"""

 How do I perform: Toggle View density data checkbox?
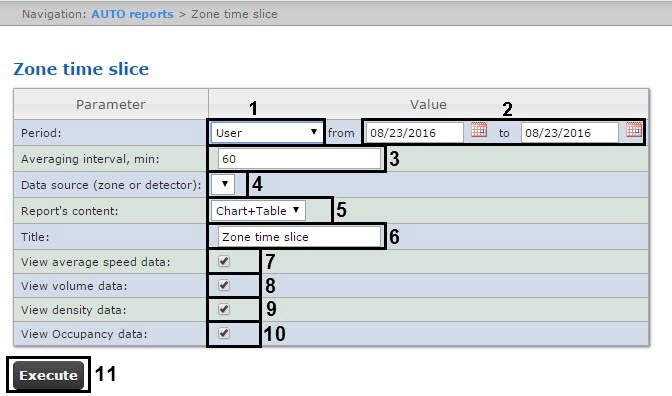[224, 309]
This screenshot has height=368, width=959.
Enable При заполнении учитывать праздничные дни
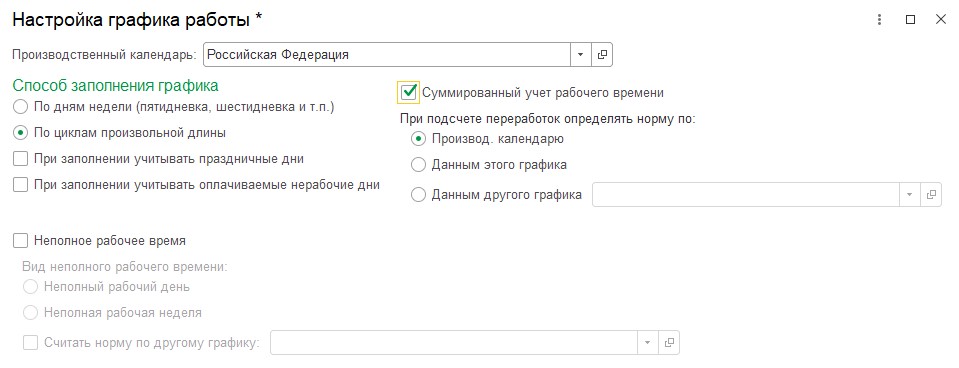(x=21, y=159)
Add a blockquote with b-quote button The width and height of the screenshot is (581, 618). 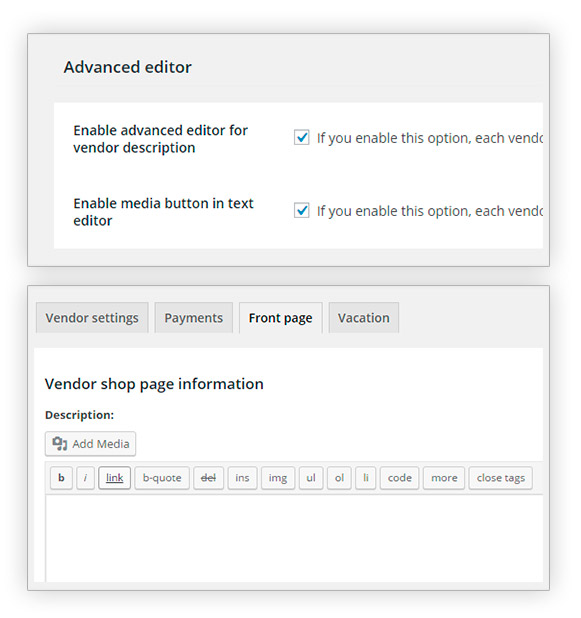click(x=162, y=478)
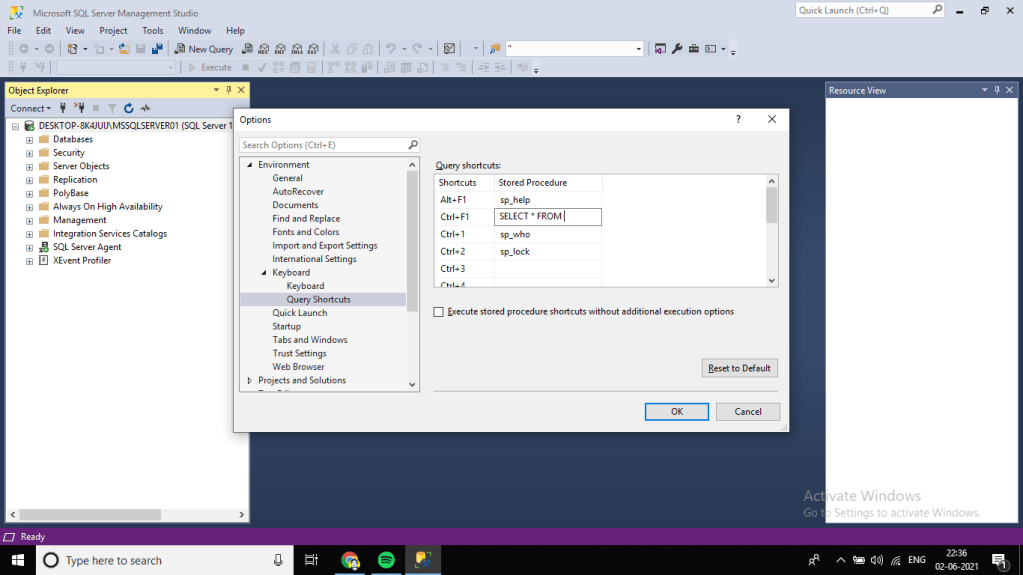This screenshot has height=575, width=1023.
Task: Click the New Query toolbar button
Action: click(x=204, y=49)
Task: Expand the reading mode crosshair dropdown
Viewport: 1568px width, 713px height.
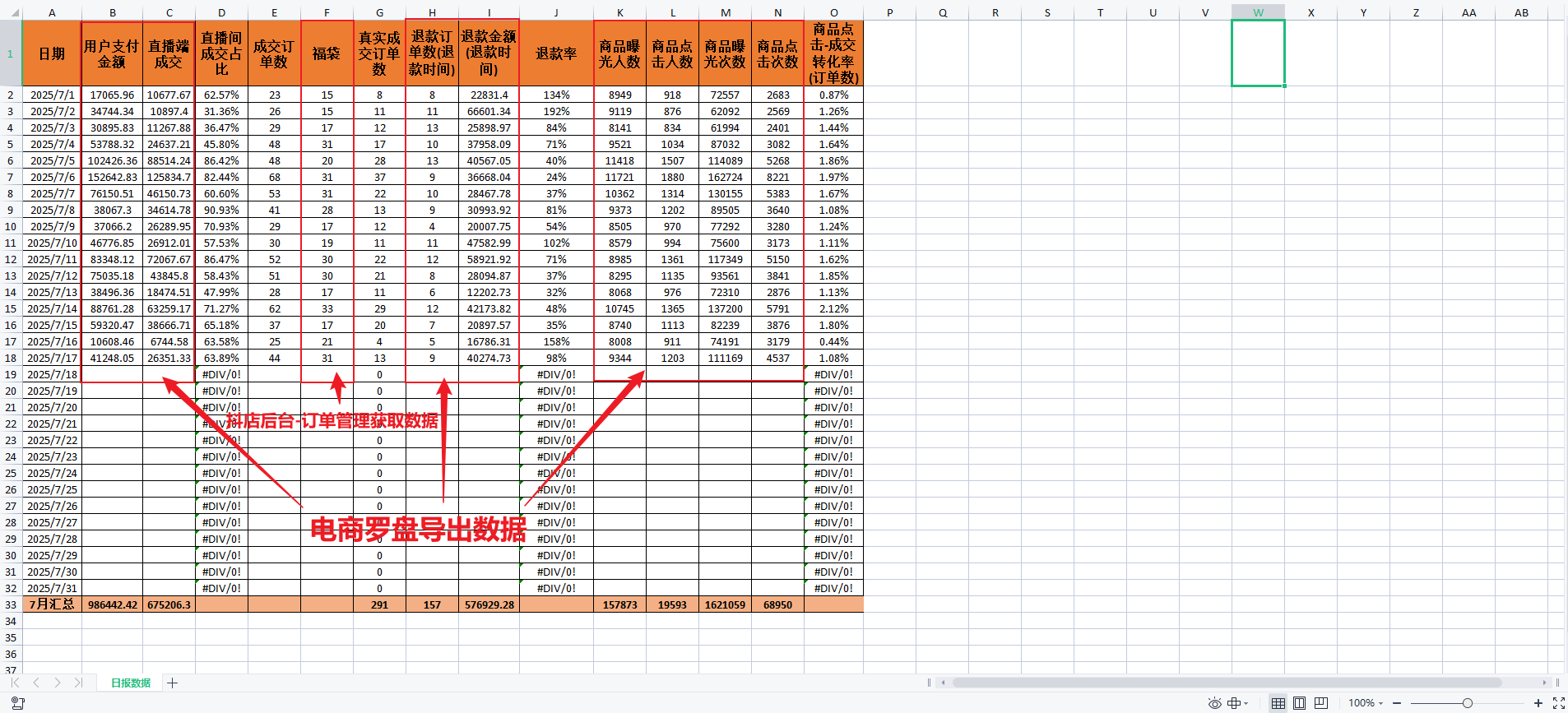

"""

WHAT TO WORK ON> Lines from the one containing "Task: Expand the" through the end of the material above must be reproduced exactly; pictures must not be.

EXPECTED OUTPUT>
Task: Expand the reading mode crosshair dropdown
Viewport: 1568px width, 713px height.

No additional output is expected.